ASSIGNED TASK :: Copy all lines holding the word "height" from the entries.

[Start of Attachment]

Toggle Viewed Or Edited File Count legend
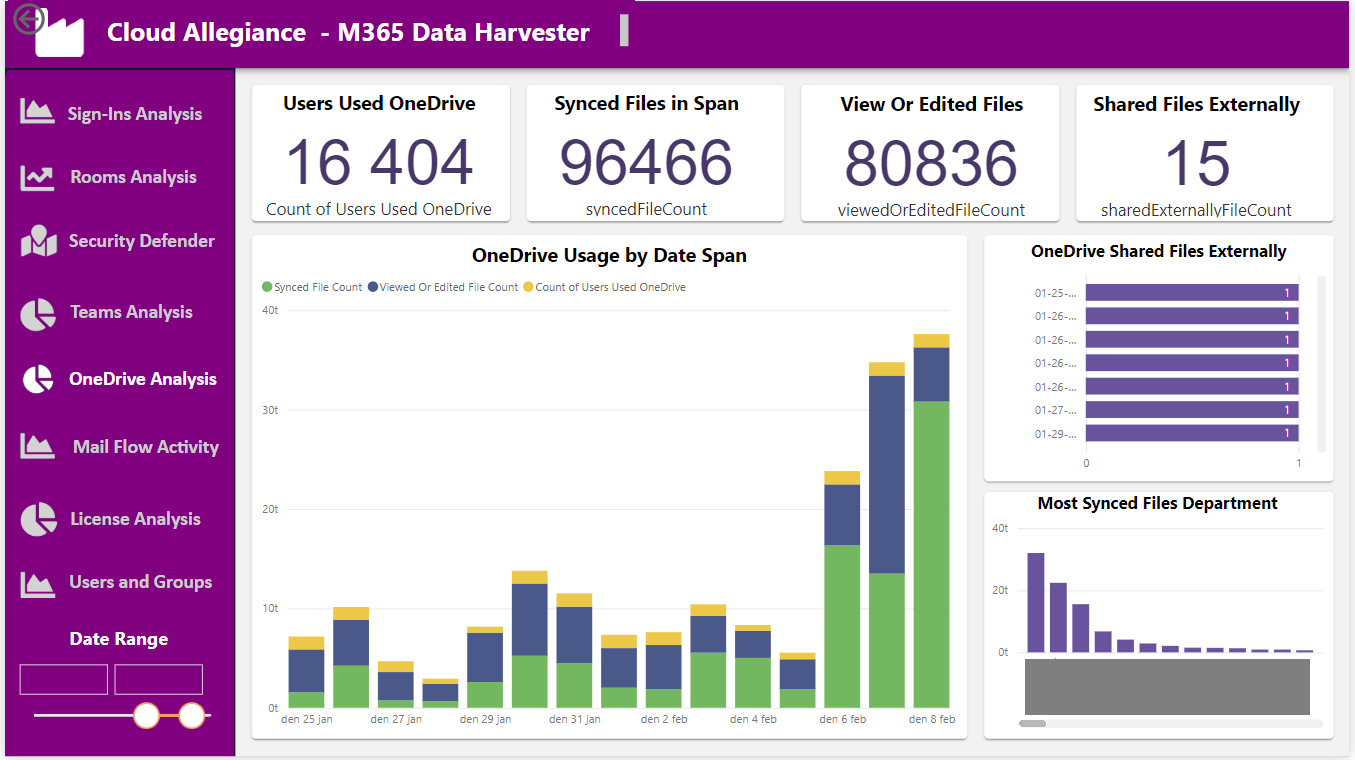 (443, 287)
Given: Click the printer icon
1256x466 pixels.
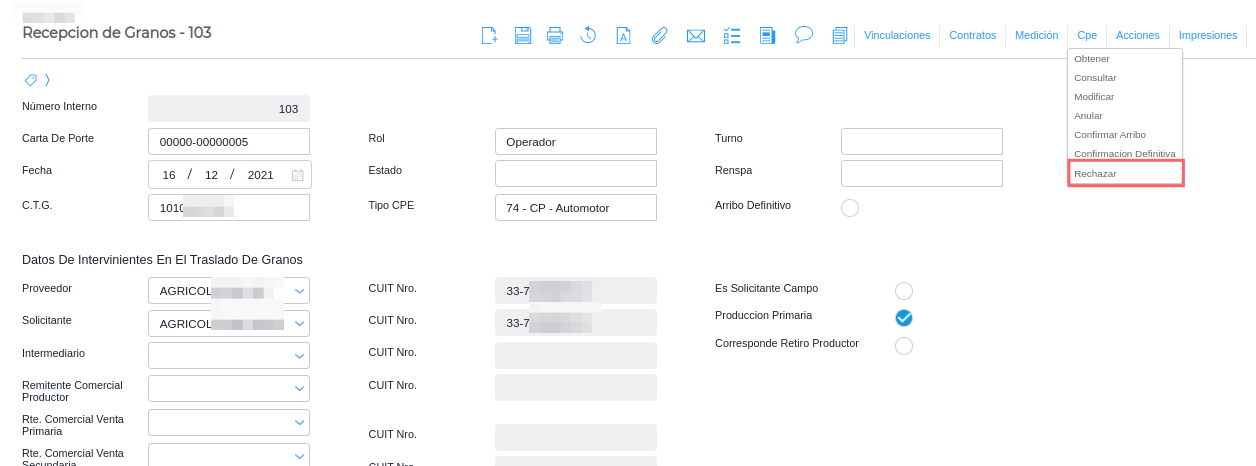Looking at the screenshot, I should coord(555,36).
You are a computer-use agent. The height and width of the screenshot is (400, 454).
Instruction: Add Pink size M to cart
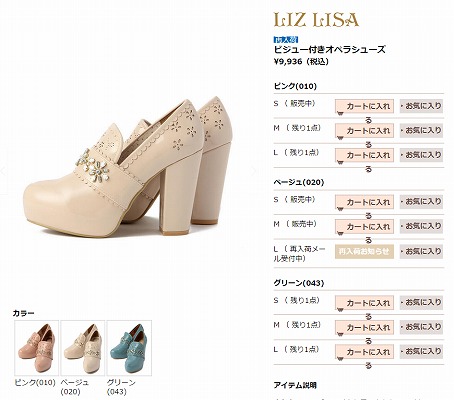click(364, 131)
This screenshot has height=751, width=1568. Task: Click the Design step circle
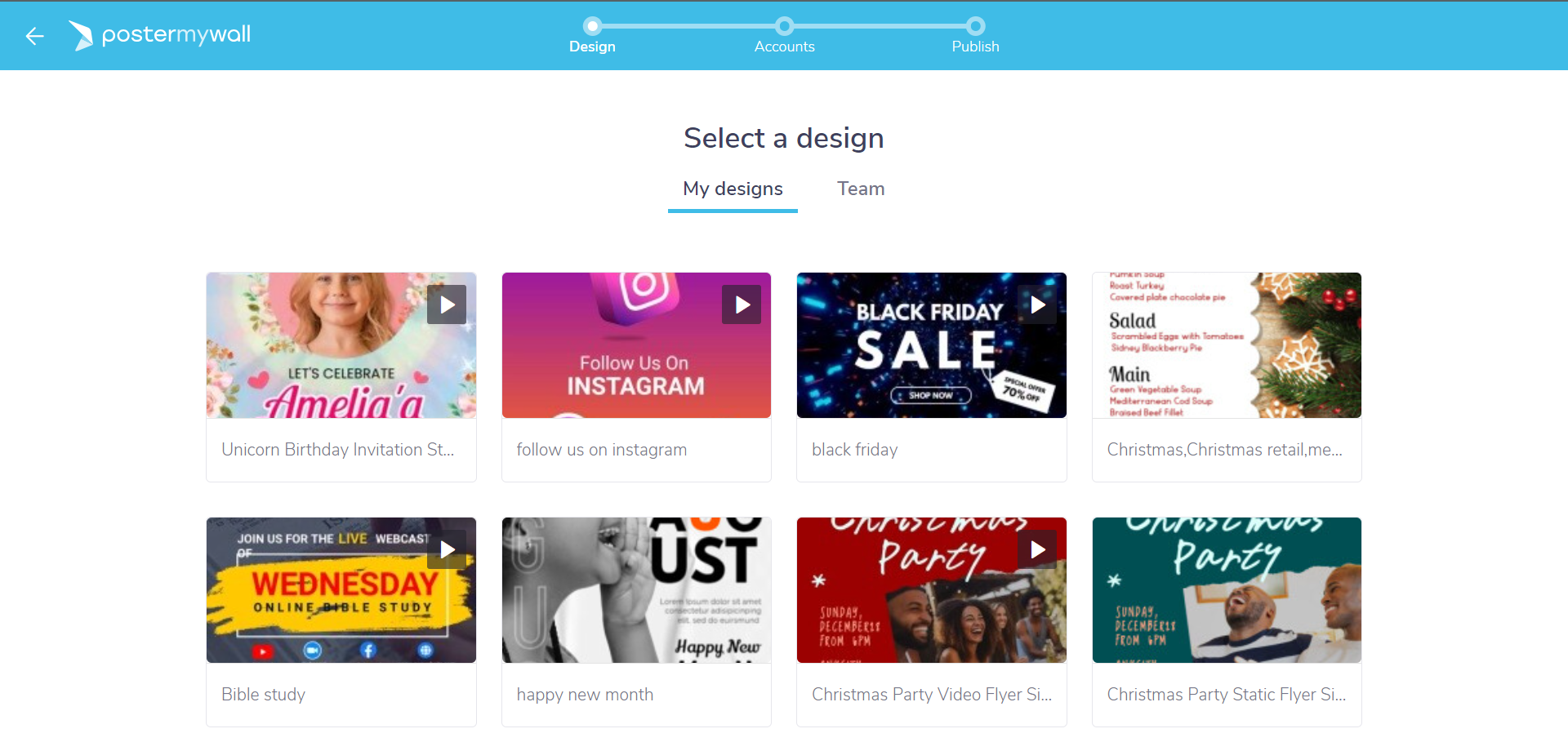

[End of Attachment]

RESPONSE AREA ::
You are a computer-use agent. The height and width of the screenshot is (400, 454).
This screenshot has height=751, width=1568. Task: Click the Design step circle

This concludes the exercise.